(Stated task a) Quote the market report word for word, starting with "US: Housing starts" and going on through "billion in October.".

(Document passage)
— Begin —
US: Housing starts rose to 0.954 million in December from 0.861 million in November, while building permits rose 0.903 million from November's 0.899 million.
US: The Philly Fed manufacturing survey fell 5.8 in January after rising 8.1 in December.
Canada: Canadian residents have purchased C$7.81 billion in foreign securities in November, up from C$3.36 billion in October, while foreign residents incremented their holdings of Canadian securities by C$5.62 billion during the same period, less than C$12.7 billion in October.

Today's economic calendar
Australia: Export / import Price Index for the fourth quarter
China: House Price Index for December
China: Gross Domestic Product for the fourth quarter
China: Industrial Production for December
China: Retail sales for December
China: Urban investment for December
Japan: Industrial production for November

Asian Stocks Snap Rise on Better-Than-Forecast U.S. Data (Bloomberg)
Asian stocks rose for the first time in three days, with the regional benchmark index erasing its weekly loss, after initial jobless claims and housing data in the U.S. beat estimates, boosting the outlook for exporters.
Honda Motor Co. (7267), the Japanese carmaker that gets about 44 percent of sales from North America, climbed 3.9 percent. Fanuc Corp., a supplier of factory automation equipment to Chinese factories, gained 1.2 percent before that release of data that’s expected to show China’s economy accelerated from a three-year low. Alacer Gold Corp. jumped 4.3 percent in Sydney after reporting increased output.
The MSCI Asia Pacific Index (MXAP) gained 0.6 percent to 132.04 as of 9:41 a.m. Tokyo time. The gauge has advanced 2.1 percent this month amid signs the U.S. and Chinese economies are recovering and Japanese shares rallied for a 10th week on speculation Prime Minister Shinzo Abe will pursue more aggressive stimulus policies.
“The macroeconomic risks that the markets have been dealing with for the last couple of years continue to recede,” Mark D. Luschini, chief investment strategist at Janney Montgomery Scott in Philadelphia, said on Bloomberg Television. His firm manages about $54 billion in assets. “As a result, equity risk premiums will compress around the world. The intervention the Bank of Japan is undertaking to weaken the yen should produced better profits for Japanese multinationals.
— End —
(Extracted entries)
— Begin —
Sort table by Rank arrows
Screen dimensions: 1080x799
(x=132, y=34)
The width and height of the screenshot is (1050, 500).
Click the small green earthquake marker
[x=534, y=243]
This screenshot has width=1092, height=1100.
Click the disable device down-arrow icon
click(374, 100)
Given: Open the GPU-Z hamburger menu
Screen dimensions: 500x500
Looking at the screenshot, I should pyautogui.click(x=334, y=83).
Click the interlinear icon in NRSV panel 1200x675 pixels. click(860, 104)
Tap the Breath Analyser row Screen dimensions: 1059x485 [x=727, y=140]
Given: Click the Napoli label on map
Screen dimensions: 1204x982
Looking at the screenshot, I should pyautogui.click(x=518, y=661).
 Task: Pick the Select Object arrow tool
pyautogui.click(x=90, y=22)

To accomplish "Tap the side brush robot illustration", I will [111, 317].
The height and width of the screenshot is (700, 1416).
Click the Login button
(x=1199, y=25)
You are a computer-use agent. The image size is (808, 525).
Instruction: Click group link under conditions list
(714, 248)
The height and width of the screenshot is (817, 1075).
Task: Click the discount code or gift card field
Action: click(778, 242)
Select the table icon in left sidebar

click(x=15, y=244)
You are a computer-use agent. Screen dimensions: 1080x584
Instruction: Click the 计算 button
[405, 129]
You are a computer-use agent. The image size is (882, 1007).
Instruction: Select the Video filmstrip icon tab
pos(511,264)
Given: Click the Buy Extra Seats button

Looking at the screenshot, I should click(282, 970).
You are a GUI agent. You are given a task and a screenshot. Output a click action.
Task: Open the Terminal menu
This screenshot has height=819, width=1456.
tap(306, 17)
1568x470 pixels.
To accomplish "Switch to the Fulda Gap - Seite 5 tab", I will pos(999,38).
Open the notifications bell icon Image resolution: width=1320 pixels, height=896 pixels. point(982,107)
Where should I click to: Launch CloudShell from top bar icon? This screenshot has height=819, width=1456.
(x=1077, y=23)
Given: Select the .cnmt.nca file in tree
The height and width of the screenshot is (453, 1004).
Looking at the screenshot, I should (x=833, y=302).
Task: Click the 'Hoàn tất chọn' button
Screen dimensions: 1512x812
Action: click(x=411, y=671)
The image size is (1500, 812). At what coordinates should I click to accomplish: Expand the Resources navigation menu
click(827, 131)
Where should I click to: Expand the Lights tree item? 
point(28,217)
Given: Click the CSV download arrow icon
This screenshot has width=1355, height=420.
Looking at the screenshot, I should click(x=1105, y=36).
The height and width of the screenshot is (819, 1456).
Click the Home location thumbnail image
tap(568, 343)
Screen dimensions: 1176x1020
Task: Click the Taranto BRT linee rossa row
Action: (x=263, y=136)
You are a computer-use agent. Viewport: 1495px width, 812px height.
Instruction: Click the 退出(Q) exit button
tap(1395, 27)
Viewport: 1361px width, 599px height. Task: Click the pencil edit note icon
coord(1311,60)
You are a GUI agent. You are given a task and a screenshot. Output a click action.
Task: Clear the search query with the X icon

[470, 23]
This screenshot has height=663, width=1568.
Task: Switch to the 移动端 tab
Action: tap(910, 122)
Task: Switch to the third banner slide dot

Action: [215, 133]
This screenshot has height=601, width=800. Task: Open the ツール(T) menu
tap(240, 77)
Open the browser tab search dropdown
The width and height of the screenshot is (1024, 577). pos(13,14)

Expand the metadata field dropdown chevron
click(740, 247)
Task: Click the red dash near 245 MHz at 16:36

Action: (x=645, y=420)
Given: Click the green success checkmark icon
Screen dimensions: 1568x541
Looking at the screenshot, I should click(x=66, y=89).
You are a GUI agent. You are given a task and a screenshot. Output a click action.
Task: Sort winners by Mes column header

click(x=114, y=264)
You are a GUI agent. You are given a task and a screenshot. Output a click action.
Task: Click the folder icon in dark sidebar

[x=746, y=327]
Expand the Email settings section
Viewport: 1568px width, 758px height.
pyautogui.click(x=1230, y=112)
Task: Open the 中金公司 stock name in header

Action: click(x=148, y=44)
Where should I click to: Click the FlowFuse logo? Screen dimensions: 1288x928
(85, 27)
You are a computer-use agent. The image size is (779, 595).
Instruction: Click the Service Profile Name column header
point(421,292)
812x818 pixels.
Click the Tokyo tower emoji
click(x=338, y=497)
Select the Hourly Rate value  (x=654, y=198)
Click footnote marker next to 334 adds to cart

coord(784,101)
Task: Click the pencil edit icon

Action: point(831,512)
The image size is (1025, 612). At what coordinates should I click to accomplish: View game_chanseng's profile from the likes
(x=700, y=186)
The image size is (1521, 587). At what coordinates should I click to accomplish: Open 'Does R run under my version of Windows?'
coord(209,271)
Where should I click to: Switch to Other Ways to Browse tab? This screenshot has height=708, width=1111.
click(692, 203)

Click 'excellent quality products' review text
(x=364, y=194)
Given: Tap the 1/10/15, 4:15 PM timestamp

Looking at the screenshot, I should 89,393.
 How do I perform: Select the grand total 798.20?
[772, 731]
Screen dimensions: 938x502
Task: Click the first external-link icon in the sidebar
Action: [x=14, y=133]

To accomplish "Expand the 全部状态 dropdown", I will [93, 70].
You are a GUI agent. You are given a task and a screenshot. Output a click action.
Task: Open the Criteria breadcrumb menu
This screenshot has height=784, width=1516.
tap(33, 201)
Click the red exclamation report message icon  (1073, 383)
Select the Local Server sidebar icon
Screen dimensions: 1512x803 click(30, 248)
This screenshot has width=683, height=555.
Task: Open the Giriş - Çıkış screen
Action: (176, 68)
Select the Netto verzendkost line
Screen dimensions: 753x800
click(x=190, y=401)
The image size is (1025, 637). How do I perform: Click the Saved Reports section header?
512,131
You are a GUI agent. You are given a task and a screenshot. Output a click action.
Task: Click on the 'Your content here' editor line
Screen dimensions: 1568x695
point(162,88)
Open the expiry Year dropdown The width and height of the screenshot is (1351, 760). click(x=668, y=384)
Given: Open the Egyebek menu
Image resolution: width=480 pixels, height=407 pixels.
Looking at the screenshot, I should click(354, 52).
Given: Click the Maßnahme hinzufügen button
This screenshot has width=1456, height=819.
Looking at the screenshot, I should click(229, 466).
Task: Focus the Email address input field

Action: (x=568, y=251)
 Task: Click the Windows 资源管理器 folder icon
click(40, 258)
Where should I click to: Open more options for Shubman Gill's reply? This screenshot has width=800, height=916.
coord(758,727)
— End —
(Stated task b) Extract every line of the entries above that contains the word "computer".

(Written reply a)
US: Housing starts rose to 0.954 million in December from 0.861 million in November, while building permits rose 0.903 million from November's 0.899 million.
US: The Philly Fed manufacturing survey fell 5.8 in January after rising 8.1 in December.
Canada: Canadian residents have purchased C$7.81 billion in foreign securities in November, up from C$3.36 billion in October, while foreign residents incremented their holdings of Canadian securities by C$5.62 billion during the same period, less than C$12.7 billion in October.

(Written reply b)
You are a computer-use agent. The image size is (808, 525).
You are a computer-use agent. Screen dimensions: 1080x584
You are a computer-use agent. The image size is (882, 1007).
You are a computer-use agent. Viewport: 1495px width, 812px height.
You are a computer-use agent. The image size is (779, 595).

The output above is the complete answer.